◆ **EXERCISE INSTRUCTIONS**
Write out the records below once more, exactly as they stand.

◆ **RECORDS PROVIDED**
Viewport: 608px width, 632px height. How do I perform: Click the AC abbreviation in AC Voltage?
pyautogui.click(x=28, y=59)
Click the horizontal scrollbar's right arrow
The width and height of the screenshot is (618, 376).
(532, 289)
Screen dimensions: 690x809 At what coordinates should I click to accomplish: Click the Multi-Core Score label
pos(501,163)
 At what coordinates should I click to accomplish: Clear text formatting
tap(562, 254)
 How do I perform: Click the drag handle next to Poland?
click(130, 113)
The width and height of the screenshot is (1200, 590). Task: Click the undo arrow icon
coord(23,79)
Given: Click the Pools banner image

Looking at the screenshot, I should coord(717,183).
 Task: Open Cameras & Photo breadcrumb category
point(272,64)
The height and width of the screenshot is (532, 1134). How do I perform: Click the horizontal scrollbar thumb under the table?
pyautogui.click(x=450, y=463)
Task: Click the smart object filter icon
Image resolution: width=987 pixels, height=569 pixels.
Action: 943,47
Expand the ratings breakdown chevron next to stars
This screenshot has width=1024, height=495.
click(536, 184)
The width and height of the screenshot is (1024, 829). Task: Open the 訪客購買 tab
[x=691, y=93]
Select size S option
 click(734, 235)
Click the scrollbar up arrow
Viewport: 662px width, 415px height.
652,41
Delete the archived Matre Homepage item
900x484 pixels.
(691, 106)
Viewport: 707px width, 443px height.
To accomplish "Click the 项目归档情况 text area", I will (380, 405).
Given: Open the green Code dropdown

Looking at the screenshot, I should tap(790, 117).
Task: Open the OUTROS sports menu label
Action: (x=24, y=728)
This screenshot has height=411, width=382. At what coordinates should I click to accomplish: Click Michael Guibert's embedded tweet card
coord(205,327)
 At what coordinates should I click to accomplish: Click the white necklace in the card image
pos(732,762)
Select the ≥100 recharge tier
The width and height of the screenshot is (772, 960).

◆ **ANSWER AREA**
Viewport: 608px width, 632px height. How do I perform: Click the AC abbreviation in AC Voltage?
pyautogui.click(x=28, y=59)
Click the horizontal scrollbar's right arrow
The width and height of the screenshot is (618, 376).
(532, 289)
Screen dimensions: 690x809 At what coordinates should I click to accomplish: Click the Multi-Core Score label
pos(501,163)
 At what coordinates should I click to accomplish: Clear text formatting
tap(562, 254)
 How do I perform: Click the drag handle next to Poland?
click(130, 113)
The width and height of the screenshot is (1200, 590). Task: Click the undo arrow icon
coord(23,79)
Given: Click the Pools banner image

Looking at the screenshot, I should coord(717,183).
 Task: Open Cameras & Photo breadcrumb category
point(272,64)
The height and width of the screenshot is (532, 1134). How do I perform: Click the horizontal scrollbar thumb under the table?
pyautogui.click(x=450, y=463)
Task: Click the smart object filter icon
Image resolution: width=987 pixels, height=569 pixels.
Action: 943,47
Expand the ratings breakdown chevron next to stars
This screenshot has width=1024, height=495.
click(536, 184)
The width and height of the screenshot is (1024, 829). Task: Open the 訪客購買 tab
[x=691, y=93]
Select size S option
 click(734, 235)
Click the scrollbar up arrow
Viewport: 662px width, 415px height.
652,41
Delete the archived Matre Homepage item
900x484 pixels.
(691, 106)
Viewport: 707px width, 443px height.
To accomplish "Click the 项目归档情况 text area", I will (380, 405).
Given: Open the green Code dropdown

Looking at the screenshot, I should tap(790, 117).
Task: Open the OUTROS sports menu label
Action: (x=24, y=728)
This screenshot has height=411, width=382. At what coordinates should I click to accomplish: Click Michael Guibert's embedded tweet card
coord(205,327)
 At what coordinates should I click to accomplish: Click the white necklace in the card image
pos(732,762)
Select the ≥100 recharge tier
The width and height of the screenshot is (772, 960).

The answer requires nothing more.